*** DATA TO EXAMINE ***

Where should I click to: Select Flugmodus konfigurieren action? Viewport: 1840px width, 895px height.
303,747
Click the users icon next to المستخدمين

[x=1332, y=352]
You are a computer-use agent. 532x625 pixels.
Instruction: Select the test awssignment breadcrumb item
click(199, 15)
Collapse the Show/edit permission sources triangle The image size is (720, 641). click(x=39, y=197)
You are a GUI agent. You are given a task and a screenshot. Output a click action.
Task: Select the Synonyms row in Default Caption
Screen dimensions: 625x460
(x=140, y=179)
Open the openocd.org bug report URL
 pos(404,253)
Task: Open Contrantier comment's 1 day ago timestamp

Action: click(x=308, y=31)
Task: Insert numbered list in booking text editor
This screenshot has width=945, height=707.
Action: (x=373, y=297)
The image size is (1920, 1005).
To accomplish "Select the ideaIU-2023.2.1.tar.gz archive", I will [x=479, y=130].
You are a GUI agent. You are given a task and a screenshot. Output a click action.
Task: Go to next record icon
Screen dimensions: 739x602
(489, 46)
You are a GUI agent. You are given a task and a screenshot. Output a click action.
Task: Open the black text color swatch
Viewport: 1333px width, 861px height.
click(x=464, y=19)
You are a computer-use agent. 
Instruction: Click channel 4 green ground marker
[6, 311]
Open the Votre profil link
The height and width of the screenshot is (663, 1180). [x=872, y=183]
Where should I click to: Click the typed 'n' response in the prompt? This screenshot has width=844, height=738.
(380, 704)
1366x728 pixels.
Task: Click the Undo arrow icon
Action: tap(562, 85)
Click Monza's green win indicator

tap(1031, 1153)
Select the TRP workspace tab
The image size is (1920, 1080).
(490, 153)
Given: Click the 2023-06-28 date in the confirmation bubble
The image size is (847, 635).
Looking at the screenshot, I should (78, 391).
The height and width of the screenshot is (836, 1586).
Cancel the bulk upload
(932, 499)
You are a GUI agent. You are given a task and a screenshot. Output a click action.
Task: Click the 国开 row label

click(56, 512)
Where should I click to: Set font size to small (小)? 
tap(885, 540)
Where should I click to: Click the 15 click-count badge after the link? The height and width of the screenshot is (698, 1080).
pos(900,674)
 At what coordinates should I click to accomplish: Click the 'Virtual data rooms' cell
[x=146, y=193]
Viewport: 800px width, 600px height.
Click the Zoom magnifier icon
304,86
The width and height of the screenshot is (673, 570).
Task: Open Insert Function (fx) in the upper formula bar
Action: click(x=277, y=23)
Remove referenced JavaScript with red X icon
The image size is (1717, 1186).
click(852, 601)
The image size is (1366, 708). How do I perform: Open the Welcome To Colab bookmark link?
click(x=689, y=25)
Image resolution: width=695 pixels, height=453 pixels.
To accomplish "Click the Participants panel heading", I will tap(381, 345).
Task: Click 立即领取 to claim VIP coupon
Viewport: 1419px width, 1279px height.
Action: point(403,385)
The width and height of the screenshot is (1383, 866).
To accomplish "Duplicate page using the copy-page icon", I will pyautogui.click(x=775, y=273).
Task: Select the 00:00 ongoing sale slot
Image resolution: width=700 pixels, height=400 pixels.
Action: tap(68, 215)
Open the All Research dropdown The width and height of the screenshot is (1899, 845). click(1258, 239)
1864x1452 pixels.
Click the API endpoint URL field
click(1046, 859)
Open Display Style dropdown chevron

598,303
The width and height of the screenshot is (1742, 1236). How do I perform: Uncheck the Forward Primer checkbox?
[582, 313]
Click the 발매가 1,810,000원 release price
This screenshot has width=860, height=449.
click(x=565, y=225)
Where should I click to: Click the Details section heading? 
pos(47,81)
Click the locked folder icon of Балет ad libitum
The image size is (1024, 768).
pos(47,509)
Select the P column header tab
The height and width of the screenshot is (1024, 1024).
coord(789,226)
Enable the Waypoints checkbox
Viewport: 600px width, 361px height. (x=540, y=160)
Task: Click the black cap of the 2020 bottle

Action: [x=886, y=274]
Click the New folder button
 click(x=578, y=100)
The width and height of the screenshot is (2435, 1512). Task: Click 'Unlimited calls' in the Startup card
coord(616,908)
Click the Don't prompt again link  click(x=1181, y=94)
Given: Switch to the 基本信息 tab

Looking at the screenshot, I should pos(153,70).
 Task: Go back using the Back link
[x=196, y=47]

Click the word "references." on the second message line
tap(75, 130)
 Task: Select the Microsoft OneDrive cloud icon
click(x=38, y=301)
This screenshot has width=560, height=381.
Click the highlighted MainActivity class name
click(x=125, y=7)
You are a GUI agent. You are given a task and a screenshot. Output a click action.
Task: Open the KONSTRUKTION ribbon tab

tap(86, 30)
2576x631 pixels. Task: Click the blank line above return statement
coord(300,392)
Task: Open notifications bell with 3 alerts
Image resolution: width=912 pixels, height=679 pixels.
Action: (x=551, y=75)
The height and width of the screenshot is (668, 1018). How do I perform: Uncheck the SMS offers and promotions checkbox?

***

▸ WHAT THE EXERCISE ASKS: Please write out the entries above in full, exactly as they read.

▸ RESPONSE BELOW:
Where should I click to: Select Flugmodus konfigurieren action? Viewport: 1840px width, 895px height.
303,747
Click the users icon next to المستخدمين

[x=1332, y=352]
You are a computer-use agent. 532x625 pixels.
Instruction: Select the test awssignment breadcrumb item
click(199, 15)
Collapse the Show/edit permission sources triangle The image size is (720, 641). click(x=39, y=197)
You are a GUI agent. You are given a task and a screenshot. Output a click action.
Task: Select the Synonyms row in Default Caption
Screen dimensions: 625x460
(x=140, y=179)
Open the openocd.org bug report URL
 pos(404,253)
Task: Open Contrantier comment's 1 day ago timestamp

Action: click(x=308, y=31)
Task: Insert numbered list in booking text editor
This screenshot has width=945, height=707.
Action: (x=373, y=297)
The image size is (1920, 1005).
To accomplish "Select the ideaIU-2023.2.1.tar.gz archive", I will [x=479, y=130].
You are a GUI agent. You are given a task and a screenshot. Output a click action.
Task: Go to next record icon
Screen dimensions: 739x602
(489, 46)
You are a GUI agent. You are given a task and a screenshot. Output a click action.
Task: Open the black text color swatch
Viewport: 1333px width, 861px height.
click(x=464, y=19)
You are a computer-use agent. 
Instruction: Click channel 4 green ground marker
[6, 311]
Open the Votre profil link
The height and width of the screenshot is (663, 1180). [x=872, y=183]
Where should I click to: Click the typed 'n' response in the prompt? This screenshot has width=844, height=738.
(380, 704)
1366x728 pixels.
Task: Click the Undo arrow icon
Action: tap(562, 85)
Click Monza's green win indicator

tap(1031, 1153)
Select the TRP workspace tab
The image size is (1920, 1080).
(490, 153)
Given: Click the 2023-06-28 date in the confirmation bubble
The image size is (847, 635).
Looking at the screenshot, I should (78, 391).
The height and width of the screenshot is (836, 1586).
Cancel the bulk upload
(932, 499)
You are a GUI agent. You are given a task and a screenshot. Output a click action.
Task: Click the 国开 row label

click(56, 512)
Where should I click to: Set font size to small (小)? 
tap(885, 540)
Where should I click to: Click the 15 click-count badge after the link? The height and width of the screenshot is (698, 1080).
pos(900,674)
 At what coordinates should I click to accomplish: Click the 'Virtual data rooms' cell
[x=146, y=193]
Viewport: 800px width, 600px height.
Click the Zoom magnifier icon
304,86
The width and height of the screenshot is (673, 570).
Task: Open Insert Function (fx) in the upper formula bar
Action: click(x=277, y=23)
Remove referenced JavaScript with red X icon
The image size is (1717, 1186).
click(852, 601)
The image size is (1366, 708). How do I perform: Open the Welcome To Colab bookmark link?
click(x=689, y=25)
Image resolution: width=695 pixels, height=453 pixels.
To accomplish "Click the Participants panel heading", I will tap(381, 345).
Task: Click 立即领取 to claim VIP coupon
Viewport: 1419px width, 1279px height.
Action: point(403,385)
The width and height of the screenshot is (1383, 866).
To accomplish "Duplicate page using the copy-page icon", I will pyautogui.click(x=775, y=273).
Task: Select the 00:00 ongoing sale slot
Image resolution: width=700 pixels, height=400 pixels.
Action: tap(68, 215)
Open the All Research dropdown The width and height of the screenshot is (1899, 845). click(1258, 239)
1864x1452 pixels.
Click the API endpoint URL field
click(1046, 859)
Open Display Style dropdown chevron

598,303
The width and height of the screenshot is (1742, 1236). How do I perform: Uncheck the Forward Primer checkbox?
[582, 313]
Click the 발매가 1,810,000원 release price
This screenshot has width=860, height=449.
click(x=565, y=225)
Where should I click to: Click the Details section heading? 
pos(47,81)
Click the locked folder icon of Балет ad libitum
The image size is (1024, 768).
pos(47,509)
Select the P column header tab
The height and width of the screenshot is (1024, 1024).
coord(789,226)
Enable the Waypoints checkbox
Viewport: 600px width, 361px height. (x=540, y=160)
Task: Click the black cap of the 2020 bottle

Action: [x=886, y=274]
Click the New folder button
 click(x=578, y=100)
The width and height of the screenshot is (2435, 1512). Task: Click 'Unlimited calls' in the Startup card
coord(616,908)
Click the Don't prompt again link  click(x=1181, y=94)
Given: Switch to the 基本信息 tab

Looking at the screenshot, I should pos(153,70).
 Task: Go back using the Back link
[x=196, y=47]

Click the word "references." on the second message line
tap(75, 130)
 Task: Select the Microsoft OneDrive cloud icon
click(x=38, y=301)
This screenshot has width=560, height=381.
Click the highlighted MainActivity class name
click(x=125, y=7)
You are a GUI agent. You are given a task and a screenshot. Output a click action.
Task: Open the KONSTRUKTION ribbon tab

tap(86, 30)
2576x631 pixels. Task: Click the blank line above return statement
coord(300,392)
Task: Open notifications bell with 3 alerts
Image resolution: width=912 pixels, height=679 pixels.
Action: (x=551, y=75)
The height and width of the screenshot is (668, 1018). How do I perform: Uncheck the SMS offers and promotions checkbox?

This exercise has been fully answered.